Column: Budget deal is a blessing in disguise for conservatives

Former House Speaker John Boehner talks with reporters on Capitol Hill on Tuesday after he pushed toward a vote on a two-year budget deal despite conservative opposition, relying on the backing of Democrats for the far-reaching pact struck with President Barack Obama. (AP)

Last week, Congress passed a budget deal, arranged in negotiations between the White House and Republican and Democratic congressional leaders, to increase both domestic and defense spending.

The increase will be paid for in offsets and cost-saving entitlement reforms. The deal will also raise the debt limit until March 2017.

Though the deal is a poor one from a conservative point of view, passing it may be a politically strategic move for Republicans. 

Many conservatives have railed against the bill, including Senator Ted Cruz, who lambasted the Republican leadership for betraying the party’s principles and serving the interests of Democrats. Senator Rand Paul had threatened to filibuster the bill, yet that procedure was not feasible since over 60 senators voted for it, a filibuster-proof supermajority. Senator Marco Rubio also voted against the bill.

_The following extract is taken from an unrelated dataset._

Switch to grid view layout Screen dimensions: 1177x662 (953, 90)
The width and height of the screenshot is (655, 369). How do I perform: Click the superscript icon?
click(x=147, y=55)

Conservatives are right to observe that this is a “rotten deal,” to use Rand Paul’s language. To those who adhere to a small government ideology, it is merely another bitter pill to swallow.

It increases domestic spending, military spending and supports greater and greater deficit financing. Our debt will continue to increase and the federal government will continue to swell in size.

This deal in many ways seems to be something of an unholy alliance between Democrats committed to increasing domestic spending and hawkish Republicans committed to increasing military spending.

The minority that wants to reduce all types of spending continues to go unheard. 

Yet despite the deal’s troublesome characteristics from a conservative point of view, it may be a politically strategic move even for conservative Republicans.

The constant squabbling over the debt ceiling and appropriation bills will be significantly reduced, at least until March 2017.

Though the tendency of the deal is upsetting, this budget bill can be seen as a gift from John Boehner on his way out to the new Speaker of the House Paul Ryan. Ryan will not have to enter his speakership in a period of high Congressional tension and fiscal wrangling. This may give him time to build up more credibility as leader of House Republicans and help unify the party. If he is able to successfully lead Republicans in a way that always eluded John Boehner, the party may be able to enact small and limited conservative victories while President Obama remains in office.

At the very least, the reduction of Congressional infighting and the demonstrated ability of Republicans to govern and work with congressional Democrats and President Obama will build up Republican credibility with the American people. 

The Republican Party has a lot of work to do in restoring its brand and is simply not in a place to be instituting bold conservative policy proposals with President Obama sitting in the White House.

Perhaps now the party should be more moderate in their goals and more willing to compromise.

If Americans see that conservative politicians can be more than merely obstructionist and theatrical hacks, perhaps they will be more willing to elect a Republican president in 2016.

However, that outcome may not be likely should one of the current GOP frontrunners win the nomination. The Republican Party must become more pragmatic, more intellectual and more level headed if it is to succeed in modern American politics. It is important to have strong ideological convictions, but Republicans should rely on reasoned argument rather than elaborate histrionics in expressing those convictions.

Furthermore, the party must consider what is the most effective manner of getting its preferred policies adopted. The current approach is not succeeding. The Republican caucus is dysfunctional and disunited. Some elements are hyper-partisan.

Though this budget deal is a blow to the principles of fiscal conservatism and one that small government Republicans should advocate for, the party frankly does not have the political leverage to achieve anything much better at the moment.

Republicans should take advantage of the temporary stability this bill will bring about and use the next two years to prove to the American people that it can be an intelligent and reasonable governing party. Using the reprieve created by this budget deal wisely may help restore some of the party’s credibility, influence and leverage, potentially paving the way for a Republican president in the near future and the opportunity to implement truly conservative policies.